◆ INSTRUCTIONS FOR THE TASK ◆
Rewrite the part of the records that opens with the line containing "Alertes (186, 135)" and closes with the final line, both ends included, with the requests kept as they are. Scale every coordinate in the answers by 0.2, rounding to whole numbers with halves rounded up, and give only those lines.

Entries on locating words and elements
□ □ □ □ □ □ □

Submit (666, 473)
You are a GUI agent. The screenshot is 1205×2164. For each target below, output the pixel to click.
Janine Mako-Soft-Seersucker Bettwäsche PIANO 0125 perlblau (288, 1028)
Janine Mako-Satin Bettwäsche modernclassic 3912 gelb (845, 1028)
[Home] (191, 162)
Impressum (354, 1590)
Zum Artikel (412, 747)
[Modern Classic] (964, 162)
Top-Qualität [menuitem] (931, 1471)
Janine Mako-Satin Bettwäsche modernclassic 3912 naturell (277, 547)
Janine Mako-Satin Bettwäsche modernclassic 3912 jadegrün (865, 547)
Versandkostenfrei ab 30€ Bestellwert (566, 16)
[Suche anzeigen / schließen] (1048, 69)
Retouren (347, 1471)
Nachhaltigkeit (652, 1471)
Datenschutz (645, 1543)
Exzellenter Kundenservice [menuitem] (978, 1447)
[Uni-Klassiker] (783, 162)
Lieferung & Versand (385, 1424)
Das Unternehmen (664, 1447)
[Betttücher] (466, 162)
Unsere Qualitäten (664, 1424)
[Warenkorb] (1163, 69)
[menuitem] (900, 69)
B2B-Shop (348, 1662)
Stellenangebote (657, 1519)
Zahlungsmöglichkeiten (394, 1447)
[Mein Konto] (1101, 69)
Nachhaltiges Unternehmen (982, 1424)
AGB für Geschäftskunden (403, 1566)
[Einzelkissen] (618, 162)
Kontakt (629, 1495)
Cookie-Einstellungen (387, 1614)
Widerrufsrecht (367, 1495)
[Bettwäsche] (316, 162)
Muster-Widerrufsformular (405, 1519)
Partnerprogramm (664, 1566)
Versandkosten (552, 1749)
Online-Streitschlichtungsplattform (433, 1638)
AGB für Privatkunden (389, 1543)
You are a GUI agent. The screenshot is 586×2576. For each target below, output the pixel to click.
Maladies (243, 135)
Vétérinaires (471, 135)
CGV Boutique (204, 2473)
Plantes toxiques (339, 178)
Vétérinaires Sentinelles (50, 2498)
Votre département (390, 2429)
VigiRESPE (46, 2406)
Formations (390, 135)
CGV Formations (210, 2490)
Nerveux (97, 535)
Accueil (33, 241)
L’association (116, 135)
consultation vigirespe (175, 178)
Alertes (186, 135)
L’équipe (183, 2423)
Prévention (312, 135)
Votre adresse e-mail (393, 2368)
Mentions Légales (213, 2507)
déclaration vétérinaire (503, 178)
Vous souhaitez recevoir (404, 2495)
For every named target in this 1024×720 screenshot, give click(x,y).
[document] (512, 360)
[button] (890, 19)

□ □ □ □ □ □ □

◆ RESPONSE TO THE TASK ◆
Alertes (37, 27)
L’équipe (37, 485)
Prévention (62, 27)
Votre adresse e-mail (79, 474)
Mentions Légales (43, 501)
déclaration vétérinaire (101, 36)
Vous souhaitez recevoir (81, 499)
For every named target in this 1024×720 screenshot, give click(x,y).
[document] (102, 72)
[button] (178, 4)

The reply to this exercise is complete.